When it comes to social media, Pinterest Co-Founder Ben Silbermann says the platform has always considered itself different from all the rest, with content rules and advertising policies designed to keep the space “positive and inspiring.”
But now, the San Francisco-based site that is used by 475 million “Pinners” each month said it is pivoting more toward commerce in hopes of making it easier for users to buy the images they post, and to drive new revenue for the company.
“Pinterest is not the place to read the news or debate politics with your cousin or compare yourself to other people.
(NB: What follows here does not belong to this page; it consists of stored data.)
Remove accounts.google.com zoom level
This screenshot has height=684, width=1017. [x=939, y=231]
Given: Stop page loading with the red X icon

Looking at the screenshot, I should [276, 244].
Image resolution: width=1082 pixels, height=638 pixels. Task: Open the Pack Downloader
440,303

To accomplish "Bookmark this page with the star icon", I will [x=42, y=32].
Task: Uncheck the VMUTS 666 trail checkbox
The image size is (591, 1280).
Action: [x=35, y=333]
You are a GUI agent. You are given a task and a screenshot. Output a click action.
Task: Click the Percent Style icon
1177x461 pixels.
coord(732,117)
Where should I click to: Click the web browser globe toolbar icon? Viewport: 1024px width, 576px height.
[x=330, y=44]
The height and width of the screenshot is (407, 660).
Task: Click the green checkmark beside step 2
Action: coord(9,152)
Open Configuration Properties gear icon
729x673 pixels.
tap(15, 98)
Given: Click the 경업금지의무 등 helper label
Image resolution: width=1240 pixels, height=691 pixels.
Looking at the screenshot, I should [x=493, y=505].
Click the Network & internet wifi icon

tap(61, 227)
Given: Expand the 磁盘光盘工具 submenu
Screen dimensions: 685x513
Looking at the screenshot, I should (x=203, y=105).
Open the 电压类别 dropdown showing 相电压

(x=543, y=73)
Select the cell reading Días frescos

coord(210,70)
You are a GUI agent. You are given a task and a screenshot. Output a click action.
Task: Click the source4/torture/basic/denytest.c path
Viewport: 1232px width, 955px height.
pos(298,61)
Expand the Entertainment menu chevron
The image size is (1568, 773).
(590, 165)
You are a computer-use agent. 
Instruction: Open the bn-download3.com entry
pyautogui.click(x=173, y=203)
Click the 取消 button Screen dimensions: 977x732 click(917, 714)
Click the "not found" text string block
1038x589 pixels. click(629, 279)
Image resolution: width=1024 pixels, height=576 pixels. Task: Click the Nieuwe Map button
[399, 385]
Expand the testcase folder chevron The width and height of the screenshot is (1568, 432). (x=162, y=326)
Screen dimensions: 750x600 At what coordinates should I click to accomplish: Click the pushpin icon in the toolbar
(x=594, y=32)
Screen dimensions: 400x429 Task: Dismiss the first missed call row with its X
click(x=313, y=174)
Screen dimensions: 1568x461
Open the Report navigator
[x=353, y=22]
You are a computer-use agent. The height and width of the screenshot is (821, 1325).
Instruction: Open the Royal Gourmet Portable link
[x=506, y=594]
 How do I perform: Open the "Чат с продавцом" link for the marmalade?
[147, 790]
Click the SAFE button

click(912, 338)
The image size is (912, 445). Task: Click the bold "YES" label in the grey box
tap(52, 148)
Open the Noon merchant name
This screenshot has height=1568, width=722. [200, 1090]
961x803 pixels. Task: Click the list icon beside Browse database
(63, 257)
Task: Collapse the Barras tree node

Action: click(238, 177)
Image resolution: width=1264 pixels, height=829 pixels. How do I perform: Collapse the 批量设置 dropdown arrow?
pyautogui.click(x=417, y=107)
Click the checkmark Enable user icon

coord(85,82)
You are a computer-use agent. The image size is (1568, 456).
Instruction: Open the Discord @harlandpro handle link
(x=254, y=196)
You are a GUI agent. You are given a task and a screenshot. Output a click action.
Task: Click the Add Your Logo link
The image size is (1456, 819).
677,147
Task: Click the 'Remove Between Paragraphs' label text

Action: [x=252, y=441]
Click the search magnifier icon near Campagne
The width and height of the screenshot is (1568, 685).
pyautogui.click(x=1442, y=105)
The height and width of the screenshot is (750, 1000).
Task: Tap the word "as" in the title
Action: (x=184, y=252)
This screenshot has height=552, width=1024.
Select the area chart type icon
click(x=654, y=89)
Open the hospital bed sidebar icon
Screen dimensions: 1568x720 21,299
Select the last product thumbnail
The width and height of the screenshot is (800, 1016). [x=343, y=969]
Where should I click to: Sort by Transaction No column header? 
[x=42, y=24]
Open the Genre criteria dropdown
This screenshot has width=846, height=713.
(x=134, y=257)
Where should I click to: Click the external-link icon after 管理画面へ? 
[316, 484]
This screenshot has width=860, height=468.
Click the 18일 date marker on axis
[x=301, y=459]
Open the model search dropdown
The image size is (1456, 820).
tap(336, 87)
It is a positive place to be inspired to get ideas for your future life,” Silbermann told analysts and investors on the company’s first-quarter earnings call Tuesday (April 27). “As a next step, we’re excited to begin testing seamless on-platform transactions, later this year.”
As much as advertisers want that shift, the challenge of the commercial transformation will be not alienating users and changing the Pinterest experience that brought them in the door in the first place.
“We prioritize building organic shopping experiences for Pinners with high-quality inventory, catalog uploads and discovery services before really leaning into monetization,” Pinterest CFO Todd Morgenfeld said. “This strategy has also been very effective to date, though it’s still relatively early days, but not only have we dramatically scaled shopping engagement on the platform, we shared for the first time today that ad revenue from retailers optimizing for sales on Pinterest is now 20 percent our financial performance.”
Past Performance, Future Results
Pinterest’s makeover is happening at a time when the $50 billion business has come off a record year fueled by the COVID era’s increased digital consumption. Specifically, for the three months ending March 31, the company reported a 78 percent increase in Q1 revenue to $485 million and 30 percent growth of its global monthly active users (MAUs) which rose to 478 million.
The monetary challenge — or opportunity — for Pinterest is the fact that 80 percent of its revenues come from the U.S., even though they account for just 20 percent of total users.
Said another way, 80 percent of Pinterest’s users are international, but deliver only a fraction of the revenue per user that American consumers command.
Specifically, U.S. sales rose 65 percent last quarter with domestic average revenue per user (ARPU) rising 50 percent to $3.99 per user, while international sales grew 170 percent with ARPU doubling to just $0.26 — which works out to less than 7 cents on the dollar versus the U.S. monetization rate.
It is no wonder that the 11-year-old platform is looking to raise the bar, or as it says, better match the user journey with advertising objectives that range from awareness to consideration to purchase.
The Right Feel And Mix
Against this backdrop, Morgenfeld said one of the things he hears when speaking with CMOs is that the value of Pinterest “isn’t a full-funnel advertising experience across all objectives.” But conversions and purchase activities have increased to account for one-fifth of total sales, and the company is looking to gradually expand upon that shift, Morgenfeld said, calling revenue from retailers with conversion objectives “an important trend.”
“A lot of our early business was built around awareness and consideration objectives or traffic-based buying, but what we’ve seen recently is that shopping ads or catalog based ads, coupled with conversion optimization ads with checkout or add to cart objectives are now, for the retail community, 20 percent of our overall revenue,” the CFO said.
As it stands, Pinterest’s user experience is changing and will continue to do so as Pinners are pulled — or guided — deeper down the funnel.
“We’re increasingly taking our users from inspiration to action through that purchase journey and that’s showing up in our advertising results,” Morgenfeld said.